On the limits of computational functional genomics for bacterial lifestyle prediction
Author(s) -
Eudes Barbosa,
Rudolf Röttger,
Anne-Christin Hauschild,
Vasco Azevedo,
Jan Baumbach
Publication year - 2014
Publication title -
briefings in functional genomics
Language(s) - English
Resource type - Journals
SCImago Journal Rank - 1.22
H-Index - 67
eISSN - 2041-2647
pISSN - 2041-2649
DOI - 10.1093/bfgp/elu014
Subject(s) - biology , pathogenicity , genomics , computational biology , genetics , genome , comparative genomics , phylogenomics , robustness (evolution) , pathogenicity island , gene , evolutionary biology , phylogenetic tree , clade , microbiology and biotechnology
We review the level of genomic specificity regarding actinobacterial pathogenicity. As they occupy various niches in diverse habitats, one may assume the existence of lifestyle-specific genomic features. We include 240 actinobacteria classified into four pathogenicity classes: human pathogens (HPs), broad-spectrum pathogens (BPs), opportunistic pathogens (OPs) and non-pathogenic (NP).
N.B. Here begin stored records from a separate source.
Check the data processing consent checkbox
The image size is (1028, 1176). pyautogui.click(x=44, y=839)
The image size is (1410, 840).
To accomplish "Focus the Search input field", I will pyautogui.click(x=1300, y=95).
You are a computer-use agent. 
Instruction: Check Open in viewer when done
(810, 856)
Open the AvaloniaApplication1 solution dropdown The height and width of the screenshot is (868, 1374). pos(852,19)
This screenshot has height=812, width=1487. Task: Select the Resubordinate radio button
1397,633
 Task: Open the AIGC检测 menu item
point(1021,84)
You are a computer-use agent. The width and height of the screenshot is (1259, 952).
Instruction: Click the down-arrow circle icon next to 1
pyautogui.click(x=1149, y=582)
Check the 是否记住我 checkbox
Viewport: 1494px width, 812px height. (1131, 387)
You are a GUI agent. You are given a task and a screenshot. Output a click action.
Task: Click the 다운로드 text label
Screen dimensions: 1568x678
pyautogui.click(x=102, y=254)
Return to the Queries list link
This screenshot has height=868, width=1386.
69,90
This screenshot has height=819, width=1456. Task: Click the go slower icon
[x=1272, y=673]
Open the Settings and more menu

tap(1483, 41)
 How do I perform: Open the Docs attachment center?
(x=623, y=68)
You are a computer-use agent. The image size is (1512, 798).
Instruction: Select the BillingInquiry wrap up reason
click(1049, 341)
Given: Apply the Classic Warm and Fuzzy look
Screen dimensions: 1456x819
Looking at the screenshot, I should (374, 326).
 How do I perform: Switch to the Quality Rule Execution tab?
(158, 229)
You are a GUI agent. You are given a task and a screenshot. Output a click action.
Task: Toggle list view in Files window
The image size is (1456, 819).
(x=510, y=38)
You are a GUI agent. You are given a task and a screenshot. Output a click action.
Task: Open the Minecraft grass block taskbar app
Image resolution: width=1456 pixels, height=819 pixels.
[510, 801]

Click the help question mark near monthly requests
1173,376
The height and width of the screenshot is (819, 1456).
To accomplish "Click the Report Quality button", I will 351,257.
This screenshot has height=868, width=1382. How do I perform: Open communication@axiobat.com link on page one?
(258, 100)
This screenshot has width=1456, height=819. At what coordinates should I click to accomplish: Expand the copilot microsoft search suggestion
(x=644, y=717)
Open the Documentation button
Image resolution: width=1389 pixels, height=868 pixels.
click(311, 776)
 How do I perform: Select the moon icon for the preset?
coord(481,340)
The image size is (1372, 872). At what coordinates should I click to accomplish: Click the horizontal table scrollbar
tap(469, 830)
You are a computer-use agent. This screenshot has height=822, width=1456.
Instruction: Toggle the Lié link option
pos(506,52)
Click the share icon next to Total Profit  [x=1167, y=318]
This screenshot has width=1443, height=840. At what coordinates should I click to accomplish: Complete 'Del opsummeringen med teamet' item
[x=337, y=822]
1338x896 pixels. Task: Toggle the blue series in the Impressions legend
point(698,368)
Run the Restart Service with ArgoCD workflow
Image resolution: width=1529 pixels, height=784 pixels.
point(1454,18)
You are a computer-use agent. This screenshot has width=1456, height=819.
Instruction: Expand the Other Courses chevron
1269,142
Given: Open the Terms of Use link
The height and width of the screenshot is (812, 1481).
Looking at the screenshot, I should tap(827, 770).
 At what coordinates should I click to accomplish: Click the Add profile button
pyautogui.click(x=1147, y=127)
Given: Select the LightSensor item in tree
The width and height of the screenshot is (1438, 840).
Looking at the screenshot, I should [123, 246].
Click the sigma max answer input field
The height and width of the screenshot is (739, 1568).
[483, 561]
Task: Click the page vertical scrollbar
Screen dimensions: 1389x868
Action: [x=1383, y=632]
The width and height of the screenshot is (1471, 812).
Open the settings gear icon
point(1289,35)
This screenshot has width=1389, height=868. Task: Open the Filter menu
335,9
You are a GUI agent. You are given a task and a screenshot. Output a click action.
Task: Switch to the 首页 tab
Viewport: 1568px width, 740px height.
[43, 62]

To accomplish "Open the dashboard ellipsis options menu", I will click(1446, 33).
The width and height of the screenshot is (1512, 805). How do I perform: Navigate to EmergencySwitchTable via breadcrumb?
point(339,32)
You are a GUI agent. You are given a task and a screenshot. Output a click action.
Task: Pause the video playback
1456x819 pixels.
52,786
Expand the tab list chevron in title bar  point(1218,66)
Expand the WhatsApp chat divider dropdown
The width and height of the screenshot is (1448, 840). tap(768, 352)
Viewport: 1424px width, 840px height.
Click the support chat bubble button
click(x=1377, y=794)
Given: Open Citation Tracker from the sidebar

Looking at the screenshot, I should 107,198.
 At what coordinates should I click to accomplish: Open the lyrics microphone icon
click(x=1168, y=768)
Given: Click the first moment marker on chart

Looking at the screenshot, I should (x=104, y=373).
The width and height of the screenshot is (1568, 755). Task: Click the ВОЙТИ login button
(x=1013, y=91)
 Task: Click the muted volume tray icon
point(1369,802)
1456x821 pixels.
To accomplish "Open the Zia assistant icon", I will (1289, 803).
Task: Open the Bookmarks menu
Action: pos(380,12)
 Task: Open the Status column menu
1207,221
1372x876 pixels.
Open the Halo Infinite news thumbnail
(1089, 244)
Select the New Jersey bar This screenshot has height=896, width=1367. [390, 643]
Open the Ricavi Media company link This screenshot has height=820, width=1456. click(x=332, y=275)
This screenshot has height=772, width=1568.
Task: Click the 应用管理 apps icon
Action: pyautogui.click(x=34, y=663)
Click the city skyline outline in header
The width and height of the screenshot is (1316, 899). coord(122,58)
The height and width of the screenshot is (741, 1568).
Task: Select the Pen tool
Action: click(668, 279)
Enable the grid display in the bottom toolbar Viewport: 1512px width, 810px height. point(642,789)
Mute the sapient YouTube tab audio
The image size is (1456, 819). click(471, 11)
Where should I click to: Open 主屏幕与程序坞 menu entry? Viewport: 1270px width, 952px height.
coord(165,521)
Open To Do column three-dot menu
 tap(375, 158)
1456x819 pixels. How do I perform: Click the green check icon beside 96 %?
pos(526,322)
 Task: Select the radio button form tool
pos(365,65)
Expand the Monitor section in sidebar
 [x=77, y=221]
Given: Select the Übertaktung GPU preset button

We hypothesize: (H1) Pathogens (HPs and BPs) possess specific pathogenicity signature genes. (H2) The same holds for OPs. (H3) Broad-spectrum and exclusively HPs cannot be distinguished from each other because of an observation bias, i.e. many HPs might yet be unclassified BPs. (H4) There is no intrinsic genomic characteristic of OPs compared with pathogens, as small mutations are likely to play a more dominant role to survive the immune system. To study these hypotheses, we implemented a bioinformatics pipeline that combines evolutionary sequence analysis with statistical learning methods (Random Forest with feature selection, model tuning and robustness analysis). Essentially, we present orthologous gene sets that computationally distinguish pathogens from NPs (H1). We further show a clear limit in differentiating OPs from both NPs (H2) and pathogens (H4). HPs may also not be distinguished from bacteria annotated as BPs based only on a small set of orthologous genes (H3), as many HPs might as well target a broad range of mammals but have not been annotated accordingly. In conclusion, we illustrate that even in the post-genome era and despite next-generation sequencing technology, our ability to efficiently deduce real-world conclusions, such as pathogenicity classification, remains quite limited.